**Work order:** All lines below starting at the one that holds "This screenshot has width=591, height=364." and ending at the one that holds "You are a computer-use agent." should be printed exactly, ends included. Pictures should not be printed, nor anything else.

**Material to process:**
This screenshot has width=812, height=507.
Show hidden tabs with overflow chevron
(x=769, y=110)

* * *

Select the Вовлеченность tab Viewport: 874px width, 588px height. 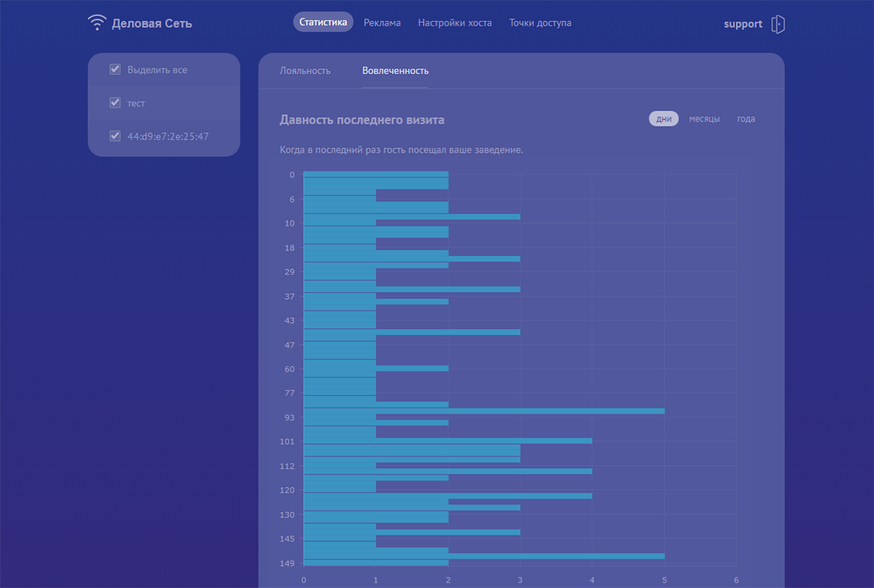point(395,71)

==

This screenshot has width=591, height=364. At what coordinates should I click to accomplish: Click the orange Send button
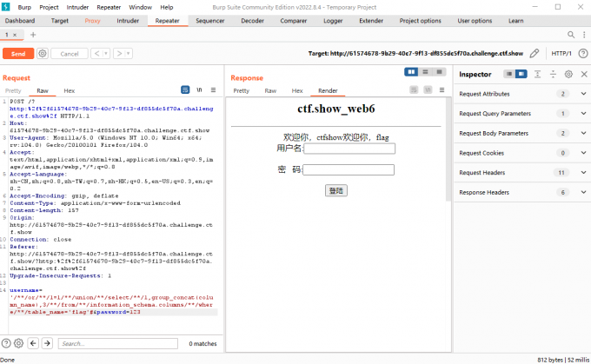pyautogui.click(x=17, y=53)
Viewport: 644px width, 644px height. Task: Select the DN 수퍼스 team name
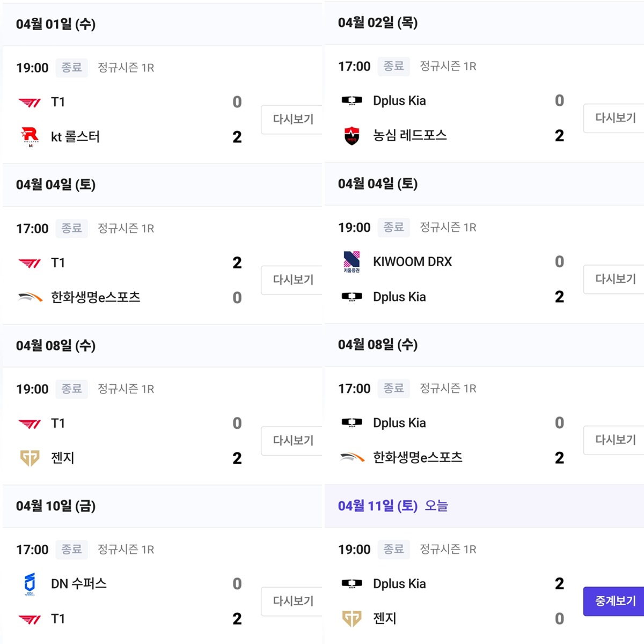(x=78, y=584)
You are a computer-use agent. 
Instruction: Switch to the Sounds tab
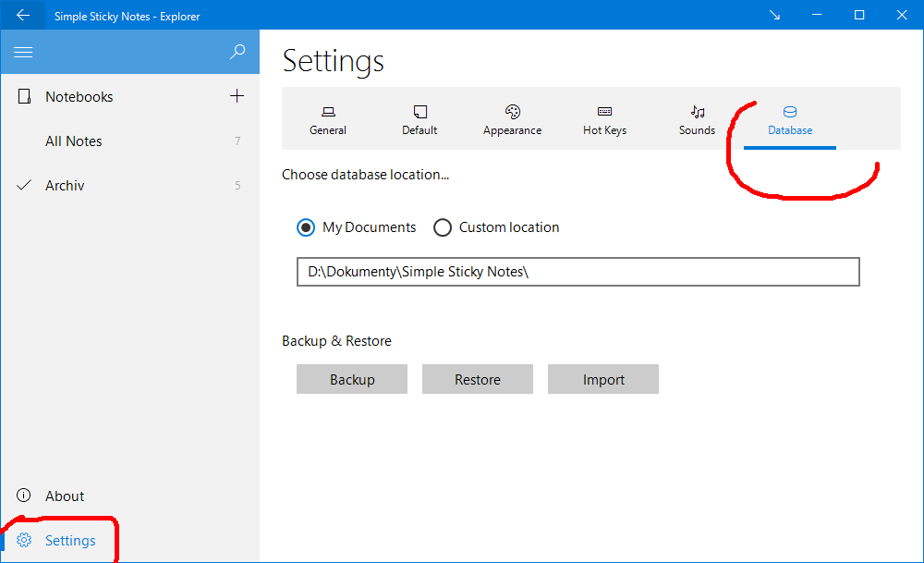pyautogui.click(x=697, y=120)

**Result for this exercise:**
This screenshot has width=591, height=364. At what coordinates should I click to accomplish: Click the orange Send button
pyautogui.click(x=17, y=53)
Viewport: 644px width, 644px height. Task: Select the DN 수퍼스 team name
(x=78, y=584)
You are a computer-use agent. 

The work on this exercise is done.